Terry McAuliffe Did Not Go to Government Schools
"You're an Irish Catholic kid from Syracuse, from St. Ann's school, right?" asked Hugh Hewitt.
"Yes," said Terry McAuliffe in that Jan. 29, 2007, radio interview.
At that time, McAuliffe had just recently become chairman of Sen. Hillary Clinton's 2008 presidential campaign. He would later go on to serve as governor of Virginia from 2014 to 2018, and is now seeking that office again.

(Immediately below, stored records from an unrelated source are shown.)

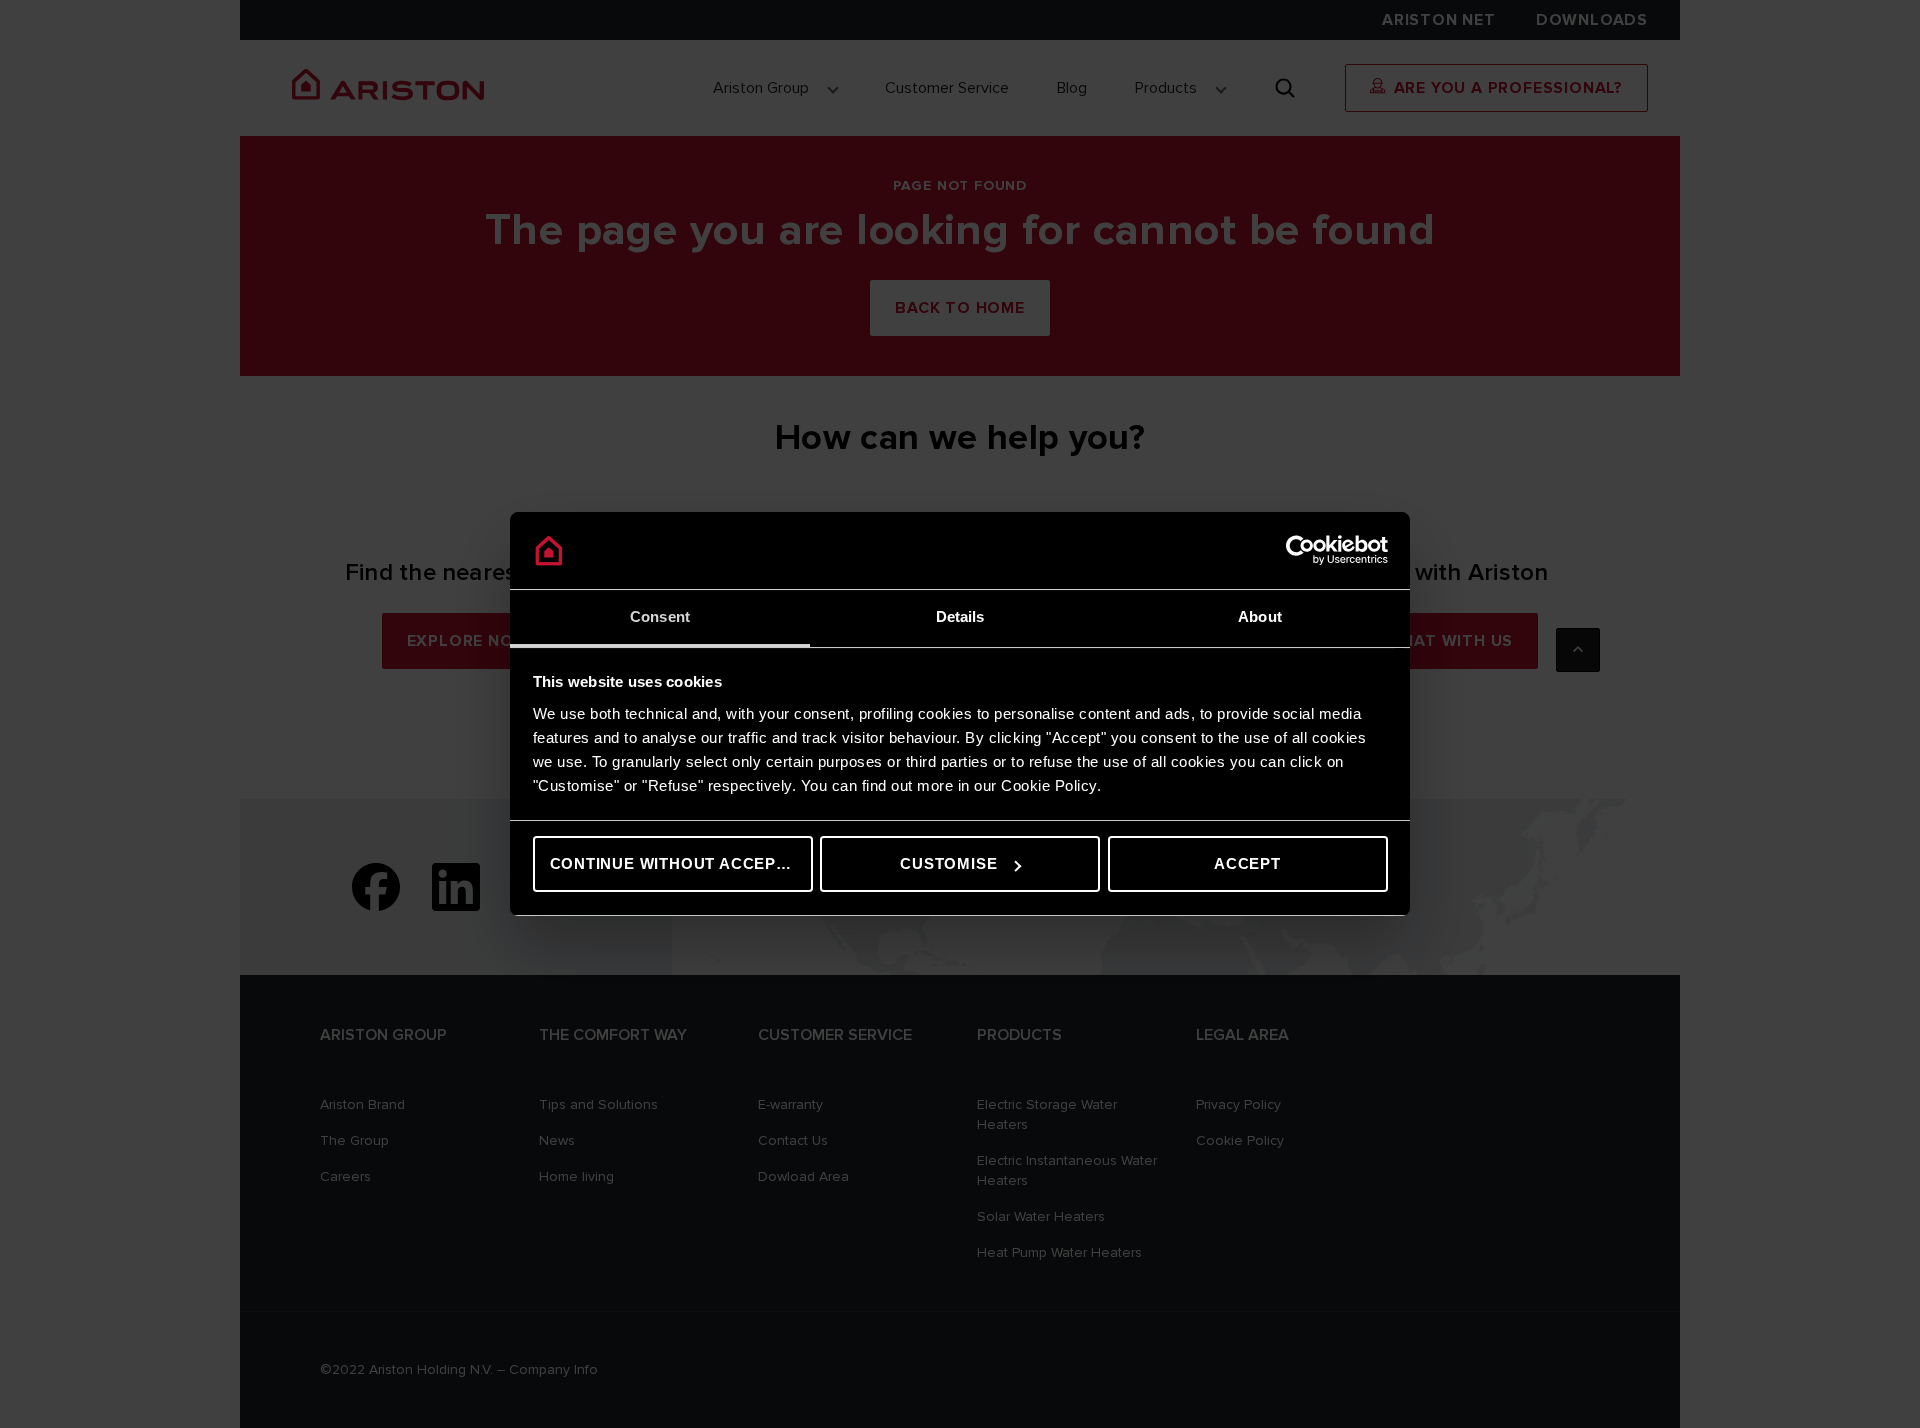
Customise (948, 863)
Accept (1247, 863)
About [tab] (1260, 616)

Back in January 2007, McAuliffe had also published an autobiography, "What a Party! My Life Among Democrats: Presidents, Candidates, Donors, Activists, Alligators and Other Wild Animals," in which he discussed, among other things, his education in Catholic schools. In his interview that year with Hewitt, he talked about this book and his experience in those schools.
"Now did you do eight years or twelve years of Catholic education?" Hewitt asked him.

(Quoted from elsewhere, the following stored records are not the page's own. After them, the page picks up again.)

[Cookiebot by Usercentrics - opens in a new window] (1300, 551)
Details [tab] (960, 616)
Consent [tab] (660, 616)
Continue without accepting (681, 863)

"I did eight years at St. Ann's grammar school," McAuliffe said. "I did four years of Bishop Ludden High School. I did four years at the Catholic University of America, and three years at Georgetown University Law Center."
So, in total, including grammar school, high school, college and law school, McAuliffe spent 19 years in Catholic schools.

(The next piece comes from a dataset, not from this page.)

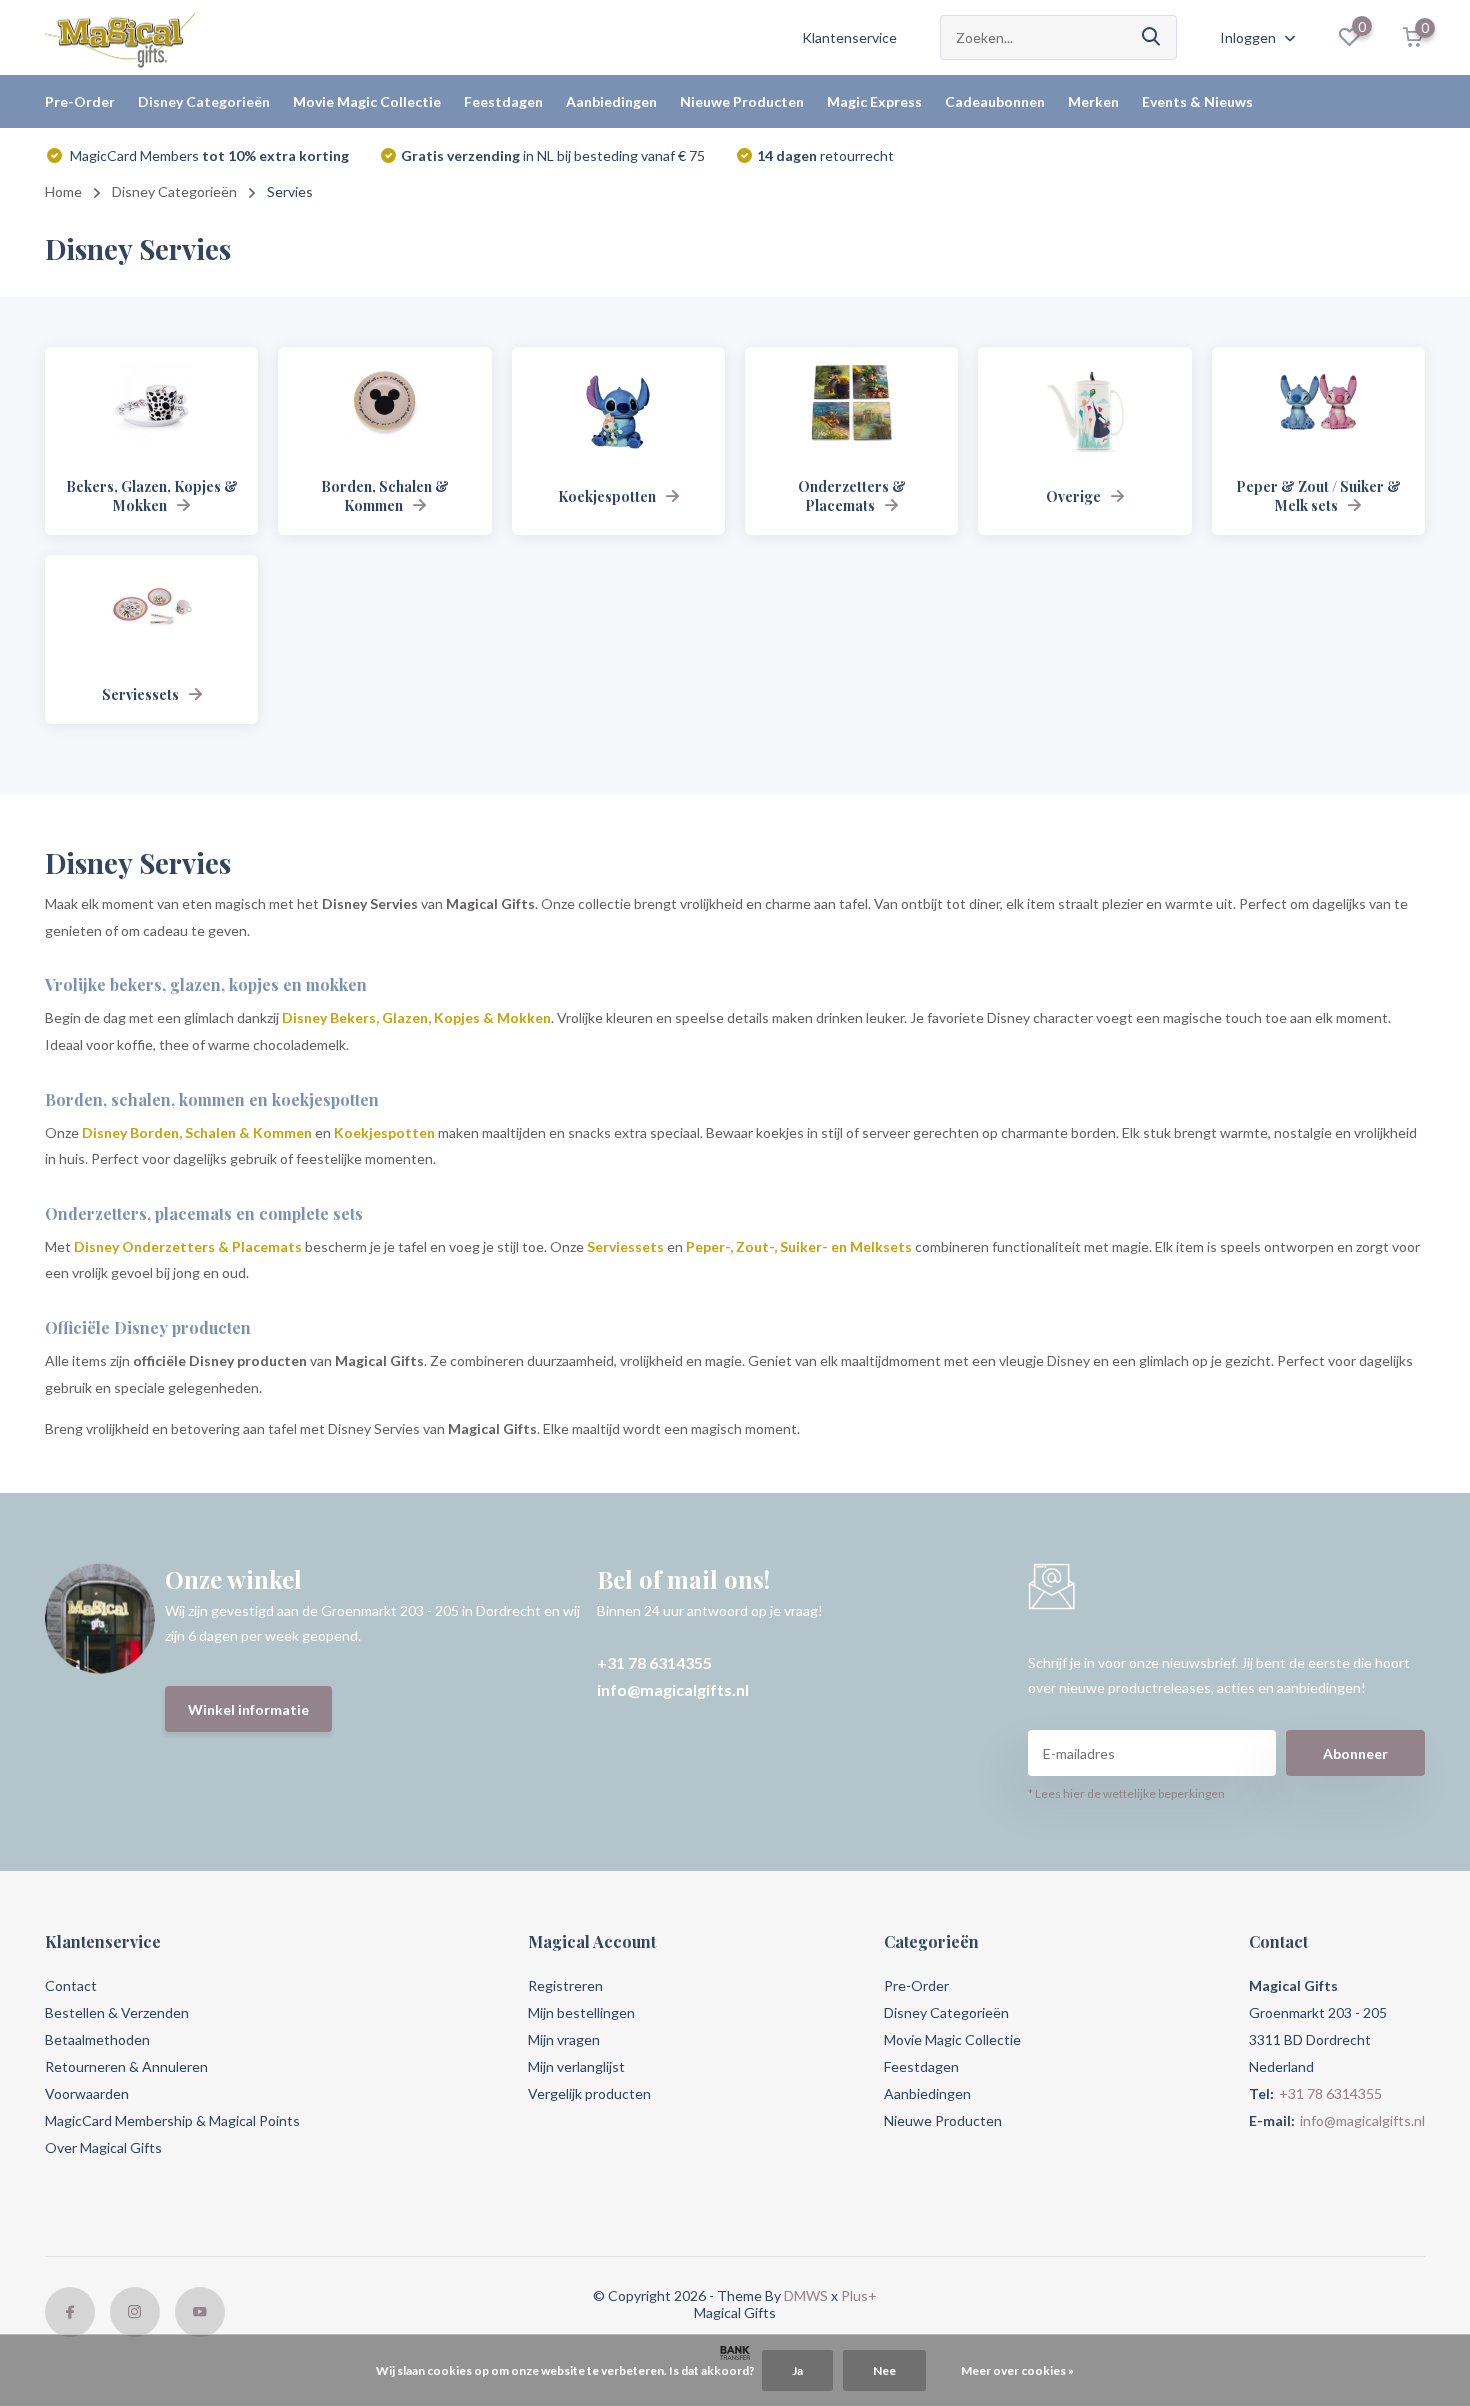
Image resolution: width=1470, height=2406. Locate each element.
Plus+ (859, 2295)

His family was not forced to enroll him in government schools -- and, obviously, they chose not to do so.
"Can you name your K-8 teachers?" Hewitt asked him in that 2007 radio interview.
McAuliffe reeled off seven, specifically naming five Catholic nuns. "Sister Agnes Teresa, Sister Mary Helen, Sister Thomas, Miss Boway, Mrs. Anderson, Sister Esther Thomas and Sister Margaret Madden... how many is that?" he said.